- _Given request 1_:
Return the passage of the CEC2022 benchmark analysis from "4.2.4. CEC2022 Wilcoxon" to "of sample size.".

- _Selected excerpt_:
──────────────────────────────

To more intuitively compare the optimization accuracy and convergence speed of various algorithms, the convergence curves for each algorithm based on the CEC2022 benchmark functions are presented in Figure 5, which shows a comparison of the convergence curves for eleven algorithms, with the horizontal axis representing the number of iterations and the vertical axis representing fitness values. The DQDCS algorithm exhibits the highest convergence speed on functions F1, F4, F7, F8, F10, F11, and F12, achieving the highest convergence accuracy on functions F1 to F3 and F5 to F12. Furthermore, it almost finds the optimal value at the beginning, especially for functions F2, F8, F9, F10, and F12, where it converges to the optimal value in an almost linear manner. This further confirms that the DQDCS algorithm performs relatively well, and the multi-strategy improvements are effective and feasible in enhancing both the convergence speed and accuracy of the algorithm.

Figure 5. Convergence curve of CEC2022 benchmark tests.

4.2.3. CEC2022 Boxplot Analysis

In order to compare the performance of different algorithms, a boxplot evaluation based on the CEC2022 benchmark functions was drawn to assess and compare the algorithms. As shown in Figure 6, the DQDCS algorithm exhibits no outliers across functions F1 to F12, indicating superior robustness compared to the other algorithms. Furthermore, the boxplots for functions F1 to F3 and F5 to F12 are relatively flat, suggesting that the DQDCS algorithm demonstrates stable data behavior.

Figure 6. Boxplots of CEC2022 benchmark functions.

4.2.4. CEC2022 Wilcoxon Rank-Sum Test

To further evaluate the effectiveness of the DQDCS algorithm, the Wilcoxon rank-sum test was utilized. This test is ideal for comparing the performance of original and improved algorithms, as it can assess significant differences between two independent samples, particularly when the data do not follow a normal distribution. A key advantage of the Wilcoxon rank-sum test is its non-parametric nature, which makes it particularly effective for comparing two independent sets of samples without assuming a specific distribution, regardless of sample size.

──────────────────────────────

- _Records supplied_:
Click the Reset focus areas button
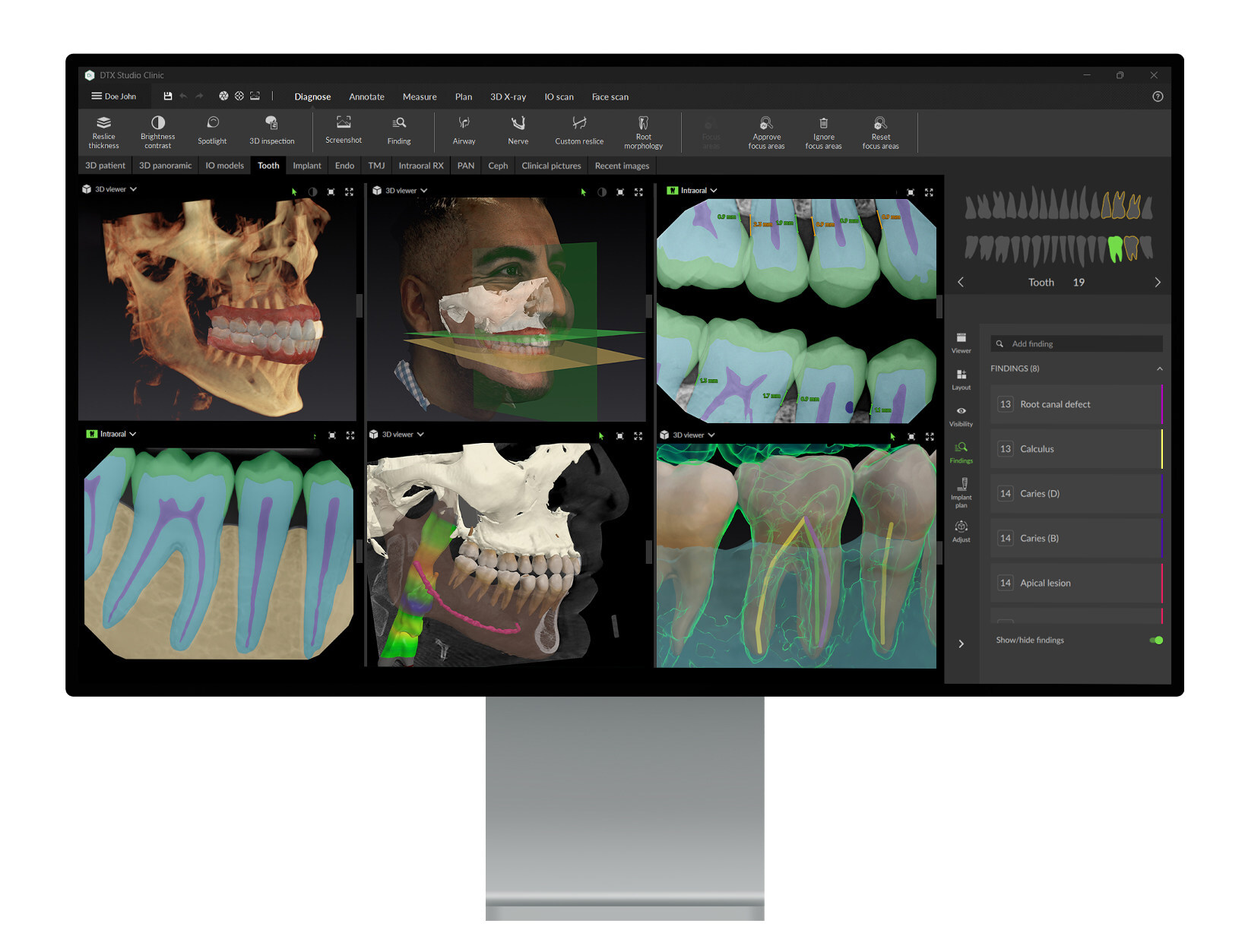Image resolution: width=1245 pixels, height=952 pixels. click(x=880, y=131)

──────────────────────────────

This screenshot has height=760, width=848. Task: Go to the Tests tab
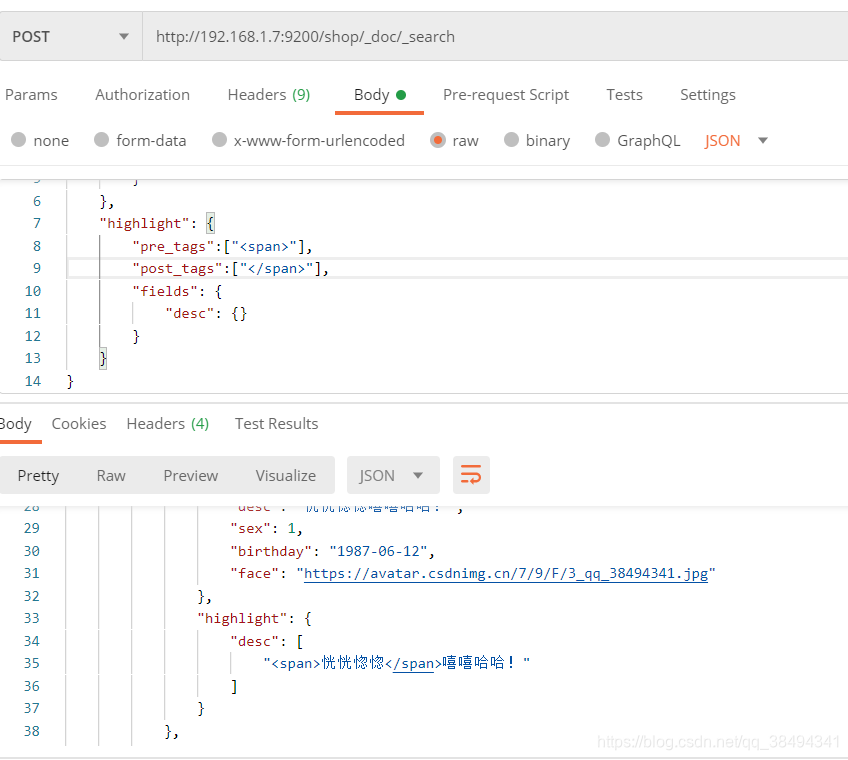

──────────────────────────────

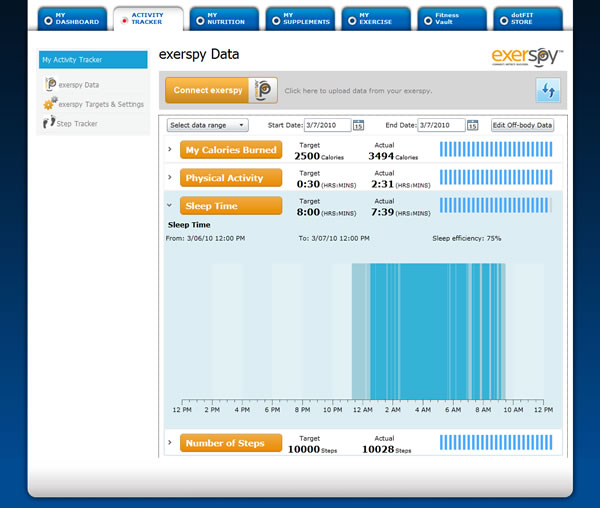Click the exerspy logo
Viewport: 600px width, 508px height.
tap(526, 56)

──────────────────────────────

- _Given request 2_:
In the records, update the lines from the line with "Click the exerspy logo" to the line with "tap(526, 56)" by replacing "logo" with "icon", and give only those lines with all else unchanged. Leave the pictures out of the answer.

- _Exercise solution 1_:
4.2.4. CEC2022 Wilcoxon Rank-Sum Test

To further evaluate the effectiveness of the DQDCS algorithm, the Wilcoxon rank-sum test was utilized. This test is ideal for comparing the performance of original and improved algorithms, as it can assess significant differences between two independent samples, particularly when the data do not follow a normal distribution. A key advantage of the Wilcoxon rank-sum test is its non-parametric nature, which makes it particularly effective for comparing two independent sets of samples without assuming a specific distribution, regardless of sample size.

- _Exercise solution 2_:
Click the exerspy icon
Viewport: 600px width, 508px height.
tap(526, 56)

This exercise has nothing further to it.